[Saved entries]
....................

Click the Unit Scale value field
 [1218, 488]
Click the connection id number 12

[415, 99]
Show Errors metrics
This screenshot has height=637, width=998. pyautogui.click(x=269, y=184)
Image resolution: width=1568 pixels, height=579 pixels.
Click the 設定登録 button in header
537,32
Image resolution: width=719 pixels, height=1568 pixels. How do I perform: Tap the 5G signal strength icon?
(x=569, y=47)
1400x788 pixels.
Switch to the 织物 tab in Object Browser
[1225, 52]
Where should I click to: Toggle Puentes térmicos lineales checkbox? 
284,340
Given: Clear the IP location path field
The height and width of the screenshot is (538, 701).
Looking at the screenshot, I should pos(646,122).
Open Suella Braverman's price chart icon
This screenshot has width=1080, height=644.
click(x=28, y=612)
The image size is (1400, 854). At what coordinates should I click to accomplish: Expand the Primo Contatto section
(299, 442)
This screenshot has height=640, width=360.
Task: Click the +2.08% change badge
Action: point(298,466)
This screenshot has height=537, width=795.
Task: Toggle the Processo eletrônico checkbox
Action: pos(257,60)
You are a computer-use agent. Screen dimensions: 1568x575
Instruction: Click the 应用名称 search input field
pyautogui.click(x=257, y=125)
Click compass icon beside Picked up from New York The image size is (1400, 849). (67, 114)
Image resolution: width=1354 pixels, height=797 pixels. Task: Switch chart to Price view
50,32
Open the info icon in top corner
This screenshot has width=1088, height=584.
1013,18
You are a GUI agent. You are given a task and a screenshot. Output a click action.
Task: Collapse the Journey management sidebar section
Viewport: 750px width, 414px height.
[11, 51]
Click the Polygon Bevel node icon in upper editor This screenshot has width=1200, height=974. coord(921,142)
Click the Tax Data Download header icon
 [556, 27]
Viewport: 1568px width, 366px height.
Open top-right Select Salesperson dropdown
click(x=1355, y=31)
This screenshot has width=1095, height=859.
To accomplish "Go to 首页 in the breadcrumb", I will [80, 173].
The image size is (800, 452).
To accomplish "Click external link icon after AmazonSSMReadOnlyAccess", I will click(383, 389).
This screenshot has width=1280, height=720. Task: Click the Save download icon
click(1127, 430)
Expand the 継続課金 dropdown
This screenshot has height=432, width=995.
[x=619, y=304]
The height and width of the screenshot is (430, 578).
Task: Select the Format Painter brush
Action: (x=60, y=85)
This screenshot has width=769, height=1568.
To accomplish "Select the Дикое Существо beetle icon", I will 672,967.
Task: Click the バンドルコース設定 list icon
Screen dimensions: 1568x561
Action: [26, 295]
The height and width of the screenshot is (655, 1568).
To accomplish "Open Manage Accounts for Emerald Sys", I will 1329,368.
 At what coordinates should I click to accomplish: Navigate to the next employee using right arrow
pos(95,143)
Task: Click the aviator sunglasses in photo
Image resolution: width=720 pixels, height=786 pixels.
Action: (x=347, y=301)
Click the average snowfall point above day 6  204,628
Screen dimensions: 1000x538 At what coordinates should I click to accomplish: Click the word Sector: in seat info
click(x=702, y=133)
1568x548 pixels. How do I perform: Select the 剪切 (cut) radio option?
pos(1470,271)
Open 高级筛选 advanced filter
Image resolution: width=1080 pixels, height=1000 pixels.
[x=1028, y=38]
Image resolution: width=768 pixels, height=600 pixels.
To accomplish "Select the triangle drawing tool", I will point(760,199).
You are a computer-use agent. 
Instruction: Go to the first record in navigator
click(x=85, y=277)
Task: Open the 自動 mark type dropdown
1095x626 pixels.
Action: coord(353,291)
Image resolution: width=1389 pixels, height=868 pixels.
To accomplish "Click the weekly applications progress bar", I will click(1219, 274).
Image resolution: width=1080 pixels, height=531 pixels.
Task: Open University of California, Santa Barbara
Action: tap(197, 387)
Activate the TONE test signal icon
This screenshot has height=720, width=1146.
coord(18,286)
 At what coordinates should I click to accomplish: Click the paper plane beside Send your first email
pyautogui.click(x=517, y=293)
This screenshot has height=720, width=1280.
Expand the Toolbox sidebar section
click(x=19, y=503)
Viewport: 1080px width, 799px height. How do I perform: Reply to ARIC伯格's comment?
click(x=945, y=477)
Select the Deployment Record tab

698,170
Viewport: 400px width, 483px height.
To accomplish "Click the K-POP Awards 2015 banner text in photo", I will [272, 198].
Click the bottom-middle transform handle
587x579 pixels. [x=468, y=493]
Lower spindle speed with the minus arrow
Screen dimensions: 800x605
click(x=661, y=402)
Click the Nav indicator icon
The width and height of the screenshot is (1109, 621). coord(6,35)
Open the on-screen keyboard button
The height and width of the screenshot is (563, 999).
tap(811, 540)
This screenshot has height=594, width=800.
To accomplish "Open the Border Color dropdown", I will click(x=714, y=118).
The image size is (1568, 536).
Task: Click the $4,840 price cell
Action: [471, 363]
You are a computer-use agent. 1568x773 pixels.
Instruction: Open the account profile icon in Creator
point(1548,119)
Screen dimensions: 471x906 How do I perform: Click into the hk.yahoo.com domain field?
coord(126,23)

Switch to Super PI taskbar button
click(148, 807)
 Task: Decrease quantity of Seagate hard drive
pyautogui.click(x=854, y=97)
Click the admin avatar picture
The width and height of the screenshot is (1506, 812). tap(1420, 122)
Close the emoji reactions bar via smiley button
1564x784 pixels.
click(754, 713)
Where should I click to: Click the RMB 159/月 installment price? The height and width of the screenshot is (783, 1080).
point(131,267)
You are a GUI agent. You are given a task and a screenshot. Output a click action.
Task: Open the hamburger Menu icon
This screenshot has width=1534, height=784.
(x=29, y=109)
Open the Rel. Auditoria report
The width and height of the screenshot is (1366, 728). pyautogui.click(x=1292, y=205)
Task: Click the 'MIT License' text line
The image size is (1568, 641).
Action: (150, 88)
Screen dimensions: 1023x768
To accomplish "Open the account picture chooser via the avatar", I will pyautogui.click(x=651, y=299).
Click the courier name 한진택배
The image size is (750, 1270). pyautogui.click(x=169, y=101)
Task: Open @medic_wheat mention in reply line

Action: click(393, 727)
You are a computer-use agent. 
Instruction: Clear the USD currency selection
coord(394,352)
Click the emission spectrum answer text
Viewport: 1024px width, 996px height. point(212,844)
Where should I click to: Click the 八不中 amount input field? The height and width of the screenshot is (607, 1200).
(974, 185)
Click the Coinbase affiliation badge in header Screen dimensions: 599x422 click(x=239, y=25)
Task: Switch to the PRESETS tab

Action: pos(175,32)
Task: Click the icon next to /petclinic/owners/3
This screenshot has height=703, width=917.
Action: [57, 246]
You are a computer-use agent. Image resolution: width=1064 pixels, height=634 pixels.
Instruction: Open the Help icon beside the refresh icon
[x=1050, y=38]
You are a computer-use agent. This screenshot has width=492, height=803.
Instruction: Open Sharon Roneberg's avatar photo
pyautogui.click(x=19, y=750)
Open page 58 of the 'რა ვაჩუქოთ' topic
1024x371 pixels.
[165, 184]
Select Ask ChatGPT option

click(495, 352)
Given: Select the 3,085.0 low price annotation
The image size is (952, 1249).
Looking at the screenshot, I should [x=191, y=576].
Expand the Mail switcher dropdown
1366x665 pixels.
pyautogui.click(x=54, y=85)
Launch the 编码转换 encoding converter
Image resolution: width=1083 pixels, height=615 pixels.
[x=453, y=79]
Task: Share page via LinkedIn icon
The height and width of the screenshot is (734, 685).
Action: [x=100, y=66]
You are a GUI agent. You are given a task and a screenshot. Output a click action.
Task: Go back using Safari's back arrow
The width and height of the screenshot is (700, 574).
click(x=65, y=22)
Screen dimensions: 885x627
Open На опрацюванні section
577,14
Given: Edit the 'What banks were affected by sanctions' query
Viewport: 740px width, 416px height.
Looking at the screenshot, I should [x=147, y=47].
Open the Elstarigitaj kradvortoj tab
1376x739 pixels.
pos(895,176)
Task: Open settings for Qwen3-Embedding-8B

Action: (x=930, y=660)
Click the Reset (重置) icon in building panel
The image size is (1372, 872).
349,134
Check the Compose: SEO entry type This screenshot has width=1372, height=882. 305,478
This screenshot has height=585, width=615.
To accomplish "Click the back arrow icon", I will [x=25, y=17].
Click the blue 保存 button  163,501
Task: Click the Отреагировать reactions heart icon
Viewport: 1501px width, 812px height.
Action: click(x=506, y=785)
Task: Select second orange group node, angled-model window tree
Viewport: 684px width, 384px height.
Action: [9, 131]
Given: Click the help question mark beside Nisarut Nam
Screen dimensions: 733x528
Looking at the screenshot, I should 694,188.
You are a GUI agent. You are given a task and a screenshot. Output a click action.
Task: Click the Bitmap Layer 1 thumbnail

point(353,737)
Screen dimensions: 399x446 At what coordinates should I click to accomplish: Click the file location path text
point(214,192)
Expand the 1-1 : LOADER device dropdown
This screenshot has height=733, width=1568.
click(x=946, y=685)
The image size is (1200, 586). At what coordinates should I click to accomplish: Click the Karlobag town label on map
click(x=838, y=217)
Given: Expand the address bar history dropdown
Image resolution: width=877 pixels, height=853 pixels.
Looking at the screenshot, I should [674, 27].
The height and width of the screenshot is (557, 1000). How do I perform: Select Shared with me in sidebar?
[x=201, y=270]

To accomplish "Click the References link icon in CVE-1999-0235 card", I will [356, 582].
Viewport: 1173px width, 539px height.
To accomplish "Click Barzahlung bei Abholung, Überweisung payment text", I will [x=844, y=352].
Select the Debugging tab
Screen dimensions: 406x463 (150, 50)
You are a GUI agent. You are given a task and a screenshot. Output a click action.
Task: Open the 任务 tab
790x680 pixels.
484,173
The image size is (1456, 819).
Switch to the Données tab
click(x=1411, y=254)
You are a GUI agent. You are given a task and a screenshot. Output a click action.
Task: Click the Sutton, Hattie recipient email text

....................

**TO DO**: Please give only the number of lines above that contain the word "reactions".

**RESPONSE AREA**: 2